- [WORK ORDER] Extract the full listing below without altering a single character.

- [THE DATA]
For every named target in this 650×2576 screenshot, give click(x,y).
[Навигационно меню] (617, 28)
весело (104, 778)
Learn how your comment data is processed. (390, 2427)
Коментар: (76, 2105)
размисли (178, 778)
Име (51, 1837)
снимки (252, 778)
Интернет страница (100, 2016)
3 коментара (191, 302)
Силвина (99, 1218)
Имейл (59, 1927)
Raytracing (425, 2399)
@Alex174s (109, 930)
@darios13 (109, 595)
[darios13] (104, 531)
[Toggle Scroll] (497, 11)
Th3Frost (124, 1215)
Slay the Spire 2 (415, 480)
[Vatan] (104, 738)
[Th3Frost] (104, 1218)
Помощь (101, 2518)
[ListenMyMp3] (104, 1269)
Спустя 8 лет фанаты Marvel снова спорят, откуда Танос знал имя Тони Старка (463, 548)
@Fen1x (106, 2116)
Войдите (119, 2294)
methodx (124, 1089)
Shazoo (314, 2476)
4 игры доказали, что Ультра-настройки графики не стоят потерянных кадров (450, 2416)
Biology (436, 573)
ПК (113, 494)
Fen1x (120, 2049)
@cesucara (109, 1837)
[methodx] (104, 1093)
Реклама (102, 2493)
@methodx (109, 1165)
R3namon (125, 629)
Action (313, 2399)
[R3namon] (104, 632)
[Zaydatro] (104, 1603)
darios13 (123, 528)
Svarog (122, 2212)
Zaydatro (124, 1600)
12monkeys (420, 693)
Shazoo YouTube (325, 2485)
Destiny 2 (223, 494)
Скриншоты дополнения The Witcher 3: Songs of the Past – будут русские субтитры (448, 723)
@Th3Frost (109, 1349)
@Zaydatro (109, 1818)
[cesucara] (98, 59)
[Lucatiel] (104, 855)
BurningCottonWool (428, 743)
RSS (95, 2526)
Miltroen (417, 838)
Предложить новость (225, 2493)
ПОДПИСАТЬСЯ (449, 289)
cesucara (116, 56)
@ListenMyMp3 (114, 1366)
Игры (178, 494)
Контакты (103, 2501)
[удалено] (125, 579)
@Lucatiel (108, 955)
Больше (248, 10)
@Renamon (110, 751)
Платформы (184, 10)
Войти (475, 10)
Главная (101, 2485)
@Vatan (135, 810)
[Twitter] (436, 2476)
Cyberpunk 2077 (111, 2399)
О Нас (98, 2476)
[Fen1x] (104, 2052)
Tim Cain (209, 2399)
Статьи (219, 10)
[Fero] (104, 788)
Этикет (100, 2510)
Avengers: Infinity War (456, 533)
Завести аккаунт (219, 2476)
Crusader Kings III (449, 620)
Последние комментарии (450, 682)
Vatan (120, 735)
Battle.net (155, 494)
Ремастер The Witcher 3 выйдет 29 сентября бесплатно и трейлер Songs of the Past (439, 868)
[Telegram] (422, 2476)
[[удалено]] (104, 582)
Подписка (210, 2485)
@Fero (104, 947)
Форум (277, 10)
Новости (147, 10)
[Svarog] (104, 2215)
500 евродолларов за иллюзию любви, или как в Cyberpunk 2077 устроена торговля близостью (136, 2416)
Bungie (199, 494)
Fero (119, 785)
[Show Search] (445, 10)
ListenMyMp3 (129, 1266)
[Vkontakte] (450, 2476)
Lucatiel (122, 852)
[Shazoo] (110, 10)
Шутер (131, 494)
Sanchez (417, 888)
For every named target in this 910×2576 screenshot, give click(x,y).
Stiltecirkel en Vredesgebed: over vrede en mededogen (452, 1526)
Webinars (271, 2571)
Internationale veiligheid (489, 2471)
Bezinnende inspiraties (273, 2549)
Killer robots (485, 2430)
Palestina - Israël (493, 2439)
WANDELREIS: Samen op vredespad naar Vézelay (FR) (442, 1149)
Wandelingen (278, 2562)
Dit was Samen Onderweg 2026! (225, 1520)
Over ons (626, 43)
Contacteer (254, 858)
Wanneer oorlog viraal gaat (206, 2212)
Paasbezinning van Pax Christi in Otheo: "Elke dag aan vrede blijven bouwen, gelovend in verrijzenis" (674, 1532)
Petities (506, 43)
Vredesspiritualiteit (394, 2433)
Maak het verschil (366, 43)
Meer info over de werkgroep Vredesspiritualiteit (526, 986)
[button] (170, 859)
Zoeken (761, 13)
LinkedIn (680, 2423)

- [OUTPUT FOR THIS TASK]
For every named target in this 650×2576 screenshot, give click(x,y).
[Навигационно меню] (617, 28)
весело (104, 778)
Learn how your comment data is processed. (390, 2427)
Коментар: (76, 2105)
размисли (178, 778)
Име (51, 1837)
снимки (252, 778)
Интернет страница (100, 2016)
3 коментара (191, 302)
Силвина (99, 1218)
Имейл (59, 1927)
Raytracing (425, 2399)
@Alex174s (109, 930)
@darios13 (109, 595)
[darios13] (104, 531)
[Toggle Scroll] (497, 11)
Th3Frost (124, 1215)
Slay the Spire 2 (415, 480)
[Vatan] (104, 738)
[Th3Frost] (104, 1218)
Помощь (101, 2518)
[ListenMyMp3] (104, 1269)
Спустя 8 лет фанаты Marvel снова спорят, откуда Танос знал имя Тони Старка (463, 548)
@Fen1x (106, 2116)
Войдите (119, 2294)
methodx (124, 1089)
Shazoo (314, 2476)
4 игры доказали, что Ультра-настройки графики не стоят потерянных кадров (450, 2416)
Biology (436, 573)
ПК (113, 494)
Fen1x (120, 2049)
@cesucara (109, 1837)
[methodx] (104, 1093)
Реклама (102, 2493)
@methodx (109, 1165)
R3namon (125, 629)
Action (313, 2399)
[R3namon] (104, 632)
[Zaydatro] (104, 1603)
darios13 (123, 528)
Svarog (122, 2212)
Zaydatro (124, 1600)
12monkeys (420, 693)
Shazoo YouTube (325, 2485)
Destiny 2 (223, 494)
Скриншоты дополнения The Witcher 3: Songs of the Past – будут русские субтитры (448, 723)
@Th3Frost (109, 1349)
@Zaydatro (109, 1818)
[cesucara] (98, 59)
[Lucatiel] (104, 855)
BurningCottonWool (428, 743)
RSS (95, 2526)
Miltroen (417, 838)
Предложить новость (225, 2493)
ПОДПИСАТЬСЯ (449, 289)
cesucara (116, 56)
@ListenMyMp3 (114, 1366)
Игры (178, 494)
Контакты (103, 2501)
[удалено] (125, 579)
@Lucatiel (108, 955)
Больше (248, 10)
@Renamon (110, 751)
Платформы (184, 10)
Войти (475, 10)
Главная (101, 2485)
@Vatan (135, 810)
[Twitter] (436, 2476)
Cyberpunk 2077 (111, 2399)
О Нас (98, 2476)
[Fen1x] (104, 2052)
Tim Cain (209, 2399)
Статьи (219, 10)
[Fero] (104, 788)
Этикет (100, 2510)
Avengers: Infinity War (456, 533)
Завести аккаунт (219, 2476)
Crusader Kings III (449, 620)
Последние комментарии (450, 682)
Vatan (120, 735)
Battle.net (155, 494)
Ремастер The Witcher 3 выйдет 29 сентября бесплатно и трейлер Songs of the Past (439, 868)
[Telegram] (422, 2476)
[[удалено]] (104, 582)
Подписка (210, 2485)
@Fero (104, 947)
Форум (277, 10)
Новости (147, 10)
[Svarog] (104, 2215)
500 евродолларов за иллюзию любви, или как в Cyberpunk 2077 устроена торговля близостью (136, 2416)
Bungie (199, 494)
Fero (119, 785)
[Show Search] (445, 10)
ListenMyMp3 (129, 1266)
[Vkontakte] (450, 2476)
Lucatiel (122, 852)
[Shazoo] (110, 10)
Шутер (131, 494)
Sanchez (417, 888)
For every named target in this 910×2576 screenshot, give click(x,y).
Stiltecirkel en Vredesgebed: over vrede en mededogen (452, 1526)
Webinars (271, 2571)
Internationale veiligheid (489, 2471)
Bezinnende inspiraties (273, 2549)
Killer robots (485, 2430)
Palestina - Israël (493, 2439)
WANDELREIS: Samen op vredespad naar Vézelay (FR) (442, 1149)
Wandelingen (278, 2562)
Dit was Samen Onderweg 2026! (225, 1520)
Over ons (626, 43)
Contacteer (254, 858)
Wanneer oorlog viraal gaat (206, 2212)
Paasbezinning van Pax Christi in Otheo: "Elke dag aan vrede blijven bouwen, gelovend in verrijzenis" (674, 1532)
Petities (506, 43)
Vredesspiritualiteit (394, 2433)
Maak het verschil (366, 43)
Meer info over de werkgroep Vredesspiritualiteit (526, 986)
[button] (170, 859)
Zoeken (761, 13)
LinkedIn (680, 2423)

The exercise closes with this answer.